I know that. Just last quick question. I was thinking about the question earlier, we've been tracking you for years, and you had some great projects over the years. And I was wondering if you could talk a little bit about the history and what you learned on some of these projects and how it relates to your current business kind of tying that lineage or heritage altogether for us?

Certainly. Over the years, we have focused on creating large-scale, high-quality data for companies that cannot afford errors. The margin for mistakes in AIM is almost nonexistent. With that in mind, we have developed technology, processes, and a foundational approach to address this need. We have applied this in various fields such as medical, healthcare, legal, regulatory, tax, financial, and insurance, among others. It’s essential to understand that when it comes to large language models in AI, while compute power is crucial for training and processing, high-quality data is the next essential element. The better the data, the more effective the AI will be. We leverage our core competencies in this area to create high-quality AI. I like to liken our extensive preparations over the years to training for the Olympics; now that we are in the competition, we have a wealth of relevant experience to contribute.

Speaker 8

Yes. One of the criticisms I've heard regarding large language models is that if the data set is incorrect, the answer may appear logical but could actually be false. How do you ensure, or could you elaborate on the skills needed to compile the appropriate data set for the right model to guarantee accurate output?

Yes. So there's a little bit of danger there in conflating two problems. One is that the model just doesn't work very well. The language isn't helpful. It's kind of cognitive ability isn't there, and things like that. The other related issue is hallucination, and you don't necessarily solve hallucination through the quality of data. You solve hallucination in some respects through the kind of work that you're doing on performance evaluation and the trust and safety work and the kinds of data that you're feeding into it, but it's just not a data quality problem.

Operator

Thank you. We have reached the end of our question-and-answer session. And I will now turn the call over to Jack Abuhoff for closing remarks.

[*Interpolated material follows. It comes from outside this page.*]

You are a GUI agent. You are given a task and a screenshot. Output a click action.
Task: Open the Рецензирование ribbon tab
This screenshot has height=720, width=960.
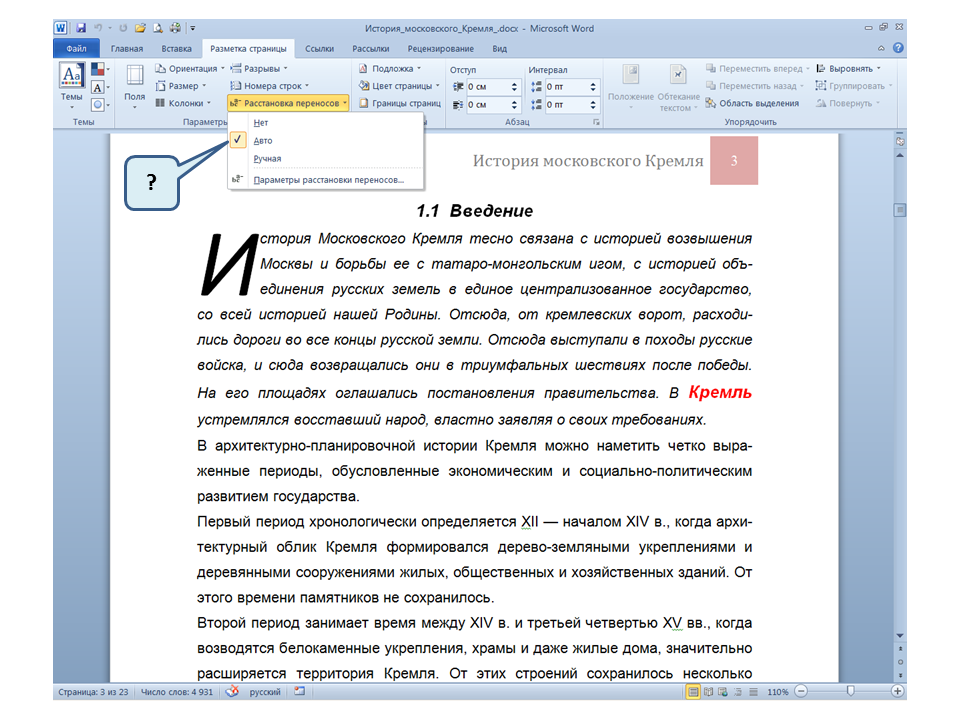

Great. Well, thank you, operator, and thank you, everybody, for your great questions. I'll recap a little bit. We now have hard-fought master services agreements with five of the ten largest technology companies in the world for generative AI development. We're super excited about that. We're expecting these companies to spend billions of dollars over the next several years for training and fine-tuning generative AI models. We're now or soon expecting to be ramping up engagements with all of these companies. I guess in Q3, we got a taste of the growth that we believe is in store, and we anticipate further growth in Q4 and continuing into 2024. As we said, we're guiding to $24.5 million or more of revenue in Q4. Today, we also announced having signed an agreement with yet another of the world's largest tech companies, adding to our already rich roster of opportunities. And with the significant incremental adjusted EBITDA gains we're delivering, we're demonstrating that we have what it takes to grow aggressively but to grow aggressively and profitably as we harness the opportunity that's in front of us and the tailwinds that we're benefited by. My team and I are energized by what we've accomplished by the number of new major accounts we now have to deliver growth and the magnitude of the market opportunity that's in front of us. We believe we're now just at the early stages of exploiting these market opportunities, and we believe that these market opportunities are themselves at their early stages. So very exciting. And again, thank you all. We'll be very much looking forward to our next call with you.

Operator

Thank you. This does conclude today's conference. You may disconnect your lines at this time. Thank you for your participation.